Sementara itu, dalam amar putusan majelis hakim menyatakan, bahwa Kardita yang menjadi Ketua Kelompok Tani Ternak Sari Biji di Banjar Dinas Penulisan, Desa Tunjung,
Kecamatan Kubutambahan, Kabupaten Buleleng ini telah terbukti secara sah dan meyakinkan bersalah melakukan tidak pidana korupsi sebagaimana dakwaan subsidair.
Selain pidana badan selama 1 tahun, Kardita juga dihukum pidana denda Rp 50 juta, subsidair tiga bulan kurungan.
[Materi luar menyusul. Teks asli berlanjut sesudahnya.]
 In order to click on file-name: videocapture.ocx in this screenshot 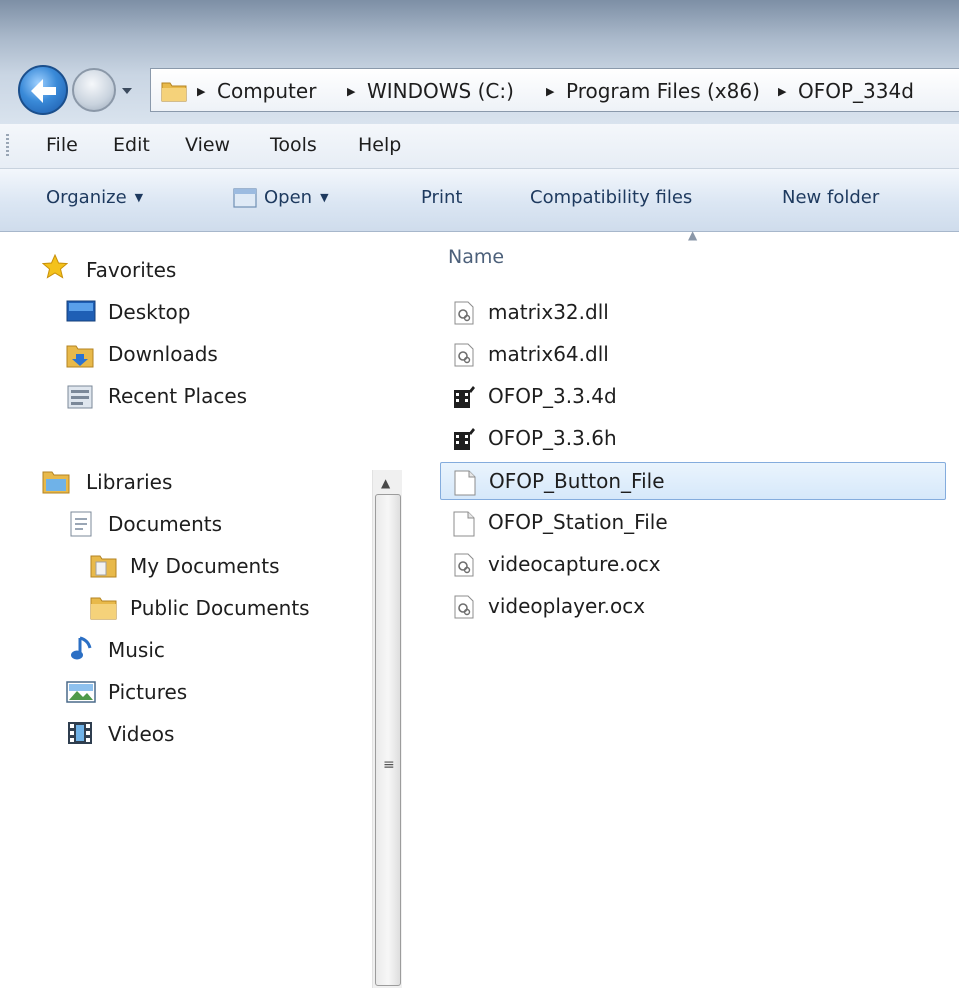, I will do `click(574, 564)`.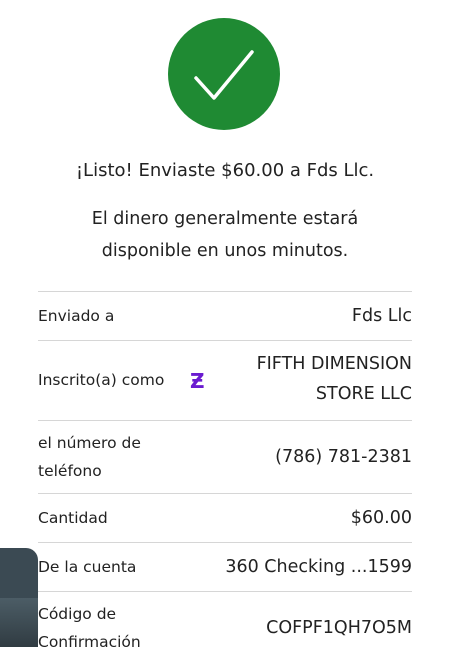 The height and width of the screenshot is (647, 450). I want to click on checkmark-icon, so click(224, 75).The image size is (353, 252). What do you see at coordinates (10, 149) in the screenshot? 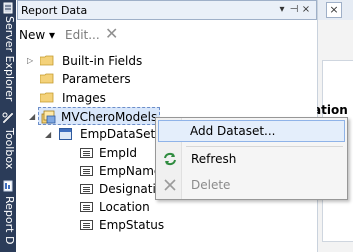
I see `toolbox-label: Toolbox` at bounding box center [10, 149].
Kardita juga dibebankan membayar yang pengganti kerugian negara sebesar Rp 95 juta.
Hakim menegaskan, jika terdakwa tidak membayar uang pengganti paling lama satu bulan sesudah putusan memperoleh kekuatan hukum tetap, maka harta bendanya dapat disita dan dilelang.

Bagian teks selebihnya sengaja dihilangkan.